→ **Problem to work on**
Say how many lines in the records include the string "will", adding no other words.

→ **Records**
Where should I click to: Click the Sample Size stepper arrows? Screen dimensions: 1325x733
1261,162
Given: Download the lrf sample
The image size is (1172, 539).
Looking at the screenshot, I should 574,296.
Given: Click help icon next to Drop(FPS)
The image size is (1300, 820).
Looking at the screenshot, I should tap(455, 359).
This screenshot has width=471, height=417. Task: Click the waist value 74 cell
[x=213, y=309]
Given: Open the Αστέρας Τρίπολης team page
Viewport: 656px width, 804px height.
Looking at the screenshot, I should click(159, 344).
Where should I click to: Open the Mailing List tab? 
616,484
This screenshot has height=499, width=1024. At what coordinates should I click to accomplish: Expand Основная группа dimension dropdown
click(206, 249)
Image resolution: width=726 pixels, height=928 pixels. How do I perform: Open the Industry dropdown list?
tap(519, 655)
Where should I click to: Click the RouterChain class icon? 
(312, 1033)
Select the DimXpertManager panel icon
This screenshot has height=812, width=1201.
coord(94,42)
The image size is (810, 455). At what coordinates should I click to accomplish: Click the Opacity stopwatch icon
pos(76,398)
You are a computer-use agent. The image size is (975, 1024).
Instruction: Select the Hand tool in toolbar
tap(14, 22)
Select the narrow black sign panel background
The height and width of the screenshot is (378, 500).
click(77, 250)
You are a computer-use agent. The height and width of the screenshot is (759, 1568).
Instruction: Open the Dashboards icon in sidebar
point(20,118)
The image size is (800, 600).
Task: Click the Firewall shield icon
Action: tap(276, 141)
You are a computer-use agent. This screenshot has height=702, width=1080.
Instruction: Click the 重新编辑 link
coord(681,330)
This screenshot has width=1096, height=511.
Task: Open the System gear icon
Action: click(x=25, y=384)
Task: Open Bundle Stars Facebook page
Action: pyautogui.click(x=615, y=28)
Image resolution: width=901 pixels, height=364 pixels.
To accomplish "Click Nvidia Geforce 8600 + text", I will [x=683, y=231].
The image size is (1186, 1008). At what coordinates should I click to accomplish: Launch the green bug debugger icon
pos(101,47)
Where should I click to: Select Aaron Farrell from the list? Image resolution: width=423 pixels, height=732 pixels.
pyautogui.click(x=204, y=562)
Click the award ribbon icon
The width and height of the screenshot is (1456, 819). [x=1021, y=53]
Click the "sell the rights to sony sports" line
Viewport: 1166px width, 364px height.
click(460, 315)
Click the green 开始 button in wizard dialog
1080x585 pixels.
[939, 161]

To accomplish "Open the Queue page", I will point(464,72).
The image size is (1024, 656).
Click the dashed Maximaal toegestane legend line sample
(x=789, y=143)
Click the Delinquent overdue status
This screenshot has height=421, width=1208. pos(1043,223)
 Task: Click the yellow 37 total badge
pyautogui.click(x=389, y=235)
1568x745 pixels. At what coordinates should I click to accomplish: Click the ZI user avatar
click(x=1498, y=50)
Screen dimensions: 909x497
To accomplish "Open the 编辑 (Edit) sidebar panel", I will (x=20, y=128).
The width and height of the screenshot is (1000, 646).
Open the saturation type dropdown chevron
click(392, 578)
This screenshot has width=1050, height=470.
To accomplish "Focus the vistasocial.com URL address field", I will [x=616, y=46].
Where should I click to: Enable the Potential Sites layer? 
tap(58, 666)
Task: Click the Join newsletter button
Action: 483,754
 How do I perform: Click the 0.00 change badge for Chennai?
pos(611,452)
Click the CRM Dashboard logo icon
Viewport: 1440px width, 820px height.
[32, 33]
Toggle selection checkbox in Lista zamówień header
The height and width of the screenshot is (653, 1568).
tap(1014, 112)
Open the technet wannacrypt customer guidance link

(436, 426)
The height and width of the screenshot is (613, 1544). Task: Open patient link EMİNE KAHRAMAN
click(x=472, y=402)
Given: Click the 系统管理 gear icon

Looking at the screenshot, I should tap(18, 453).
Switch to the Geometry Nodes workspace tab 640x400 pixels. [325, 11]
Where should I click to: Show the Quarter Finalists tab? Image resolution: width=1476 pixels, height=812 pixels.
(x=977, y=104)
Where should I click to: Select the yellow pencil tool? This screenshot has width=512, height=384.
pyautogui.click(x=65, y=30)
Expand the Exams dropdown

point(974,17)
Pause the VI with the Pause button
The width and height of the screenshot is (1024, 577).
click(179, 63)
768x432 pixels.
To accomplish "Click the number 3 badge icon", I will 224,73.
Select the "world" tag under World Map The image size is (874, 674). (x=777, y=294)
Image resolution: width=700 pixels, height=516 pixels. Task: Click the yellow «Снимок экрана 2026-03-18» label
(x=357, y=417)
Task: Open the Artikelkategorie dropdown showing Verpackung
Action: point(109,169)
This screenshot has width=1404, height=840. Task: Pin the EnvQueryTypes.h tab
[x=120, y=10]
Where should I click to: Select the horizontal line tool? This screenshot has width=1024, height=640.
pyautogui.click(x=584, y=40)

→ **Output for this exercise**
5